Une géographie mouvante : de l’océan à la lande, l’inéluctable avancée du sable
D’abord, situons les dunes du Nord-Médoc. De Soulac jusqu’à Hourtin, s’étire un cordon dunaire presque continu, parfois haut de quinze mètres, par endroits estompé, morcelé. Le Moulin de Vensac n’est pas en front de mer, mais la pression du littoral s’y fait sentir, l’air chargé de sel et de grains minuscules fleurant jusque dans les terres.

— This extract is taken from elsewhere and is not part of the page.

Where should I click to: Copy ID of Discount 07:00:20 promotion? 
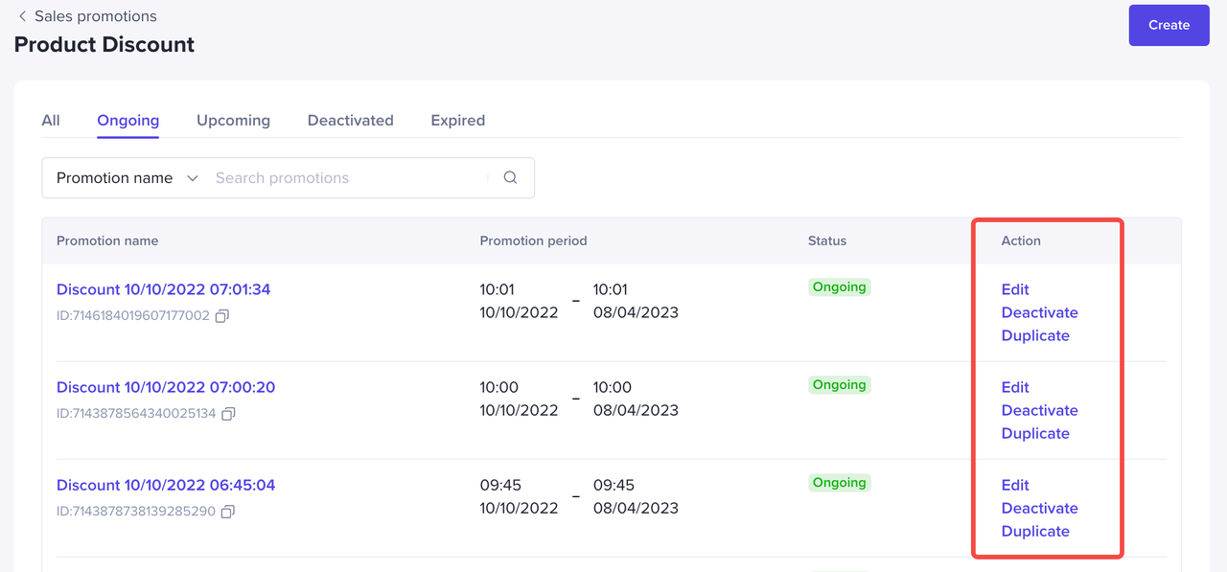click(x=228, y=414)
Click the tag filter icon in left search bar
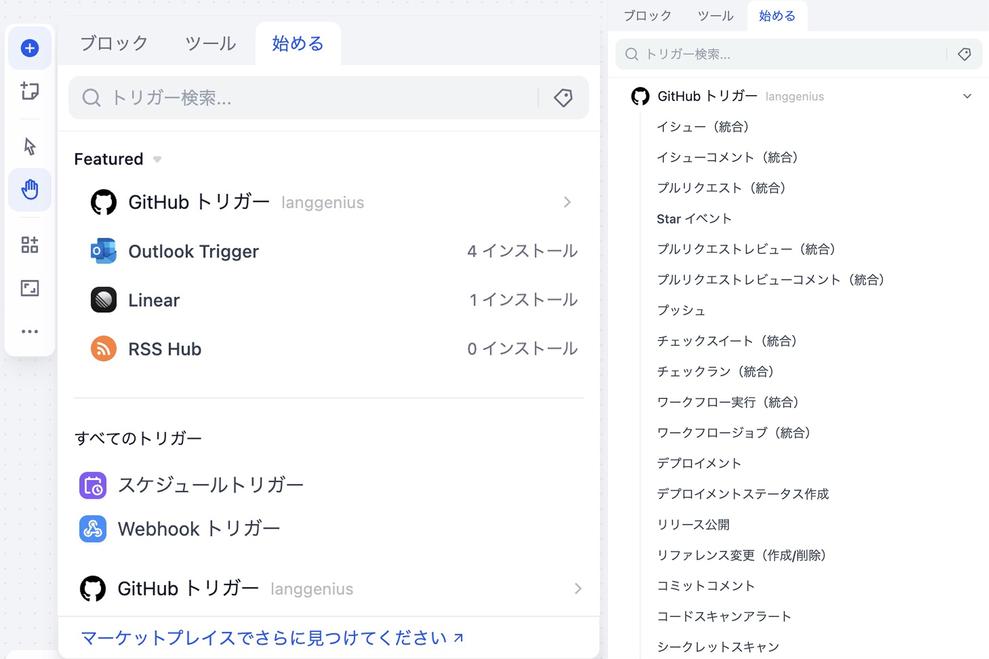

Cette partie du Médoc, longtemps marécageuse (le mot local est « les mattes »), doit sa morphologie à la rencontre du fleuve, de l’Atlantique et du vent. Les dunes sont, en quelque sorte, les archives exposées de cette histoire. Le cordon côtier du Médoc s’est formé il y a environ 4 000 ans (source : Conservatoire du Littoral), lorsque la mer a déposé d’épais bancs de sable le long de l’estuaire en perpétuelle évolution.

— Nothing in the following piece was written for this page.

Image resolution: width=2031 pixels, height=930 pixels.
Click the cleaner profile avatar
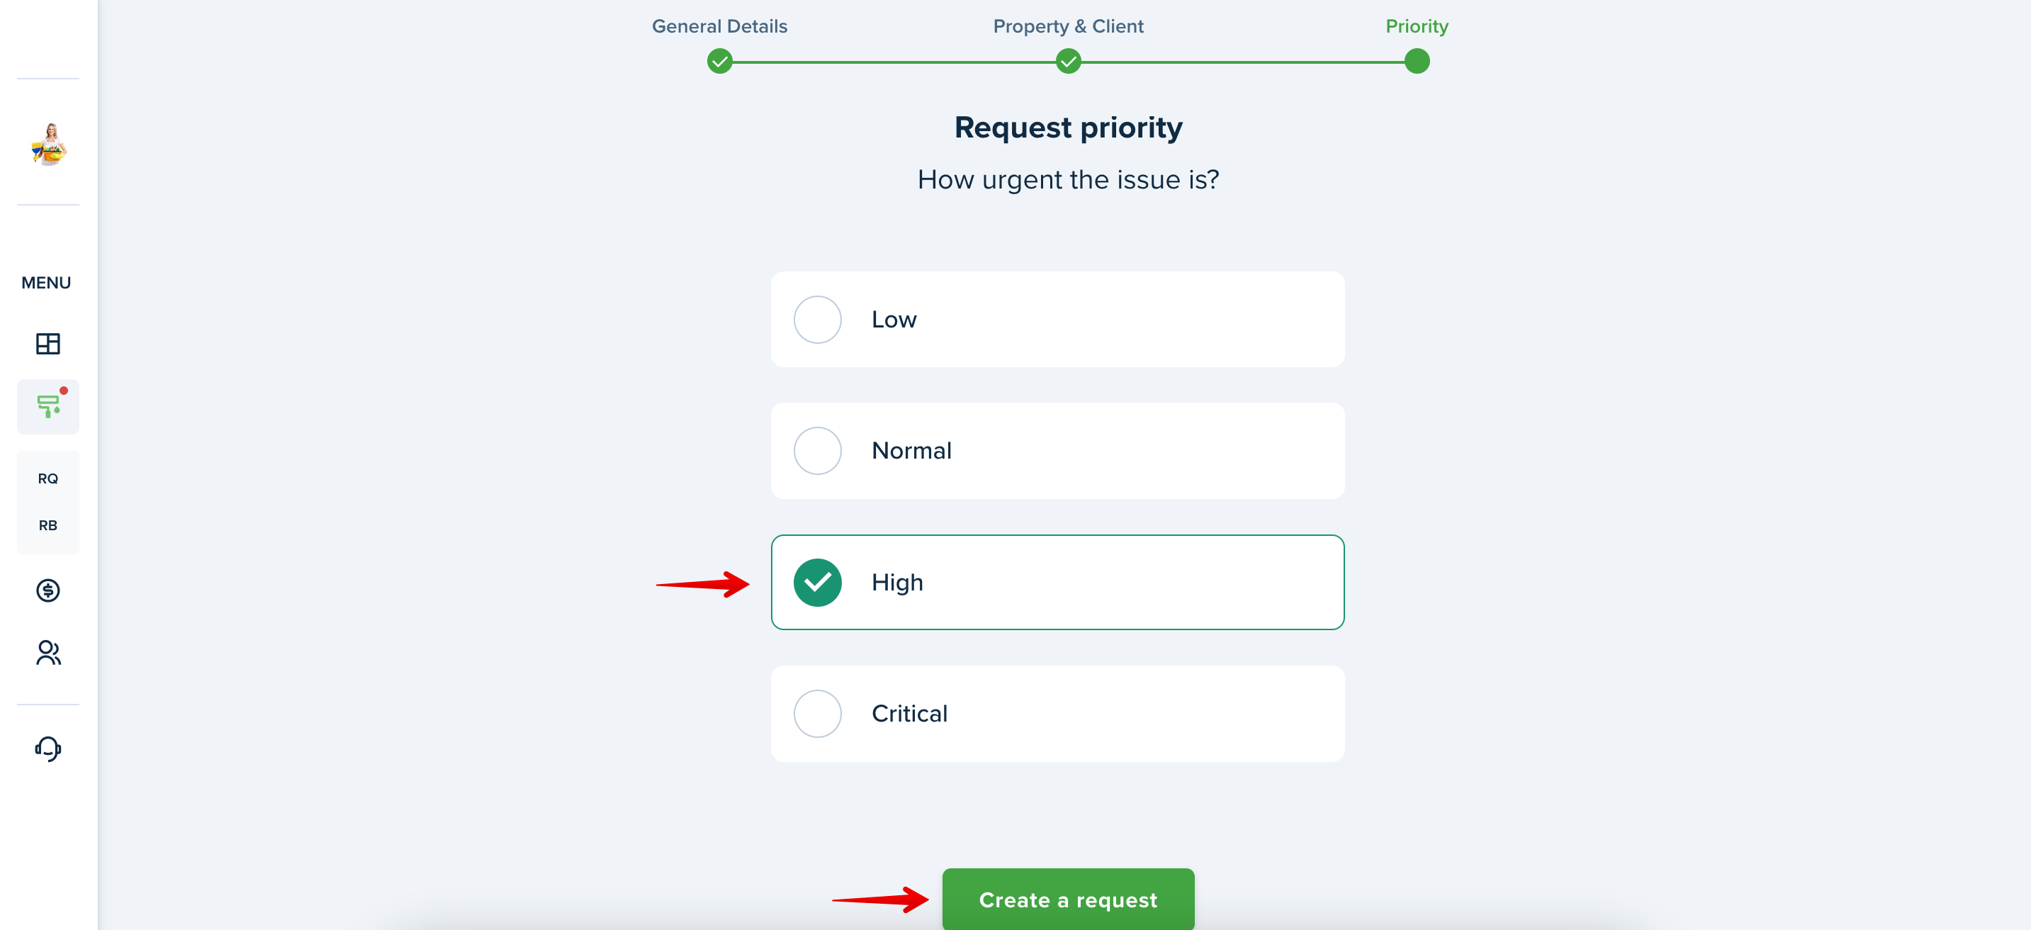pyautogui.click(x=49, y=144)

- Vent dominant : c’est le fameux vent d’ouest, humide et fort, qui pousse grains de sable par grains de sable vers l’intérieur.
- Tempêtes et tempétillons : la côte girondine est régulièrement secouée par des épisodes venteux, parfois brutaux (ex. : tempête Martin en 1999, tempête Xynthia en 2010).
- Baisse du niveau de la nappe phréatique : le sable sec se déplace plus vite que le sable gorgé d’eau.
Autour du Moulin de Vensac, à deux bons kilomètres à vol d’oiseau de la plage, les reliefs sablonneux avancent parfois sans bruit, parfois par bonds soudains, quand un automne a été particulièrement rude ou quand la végétation protectrice vient à manquer.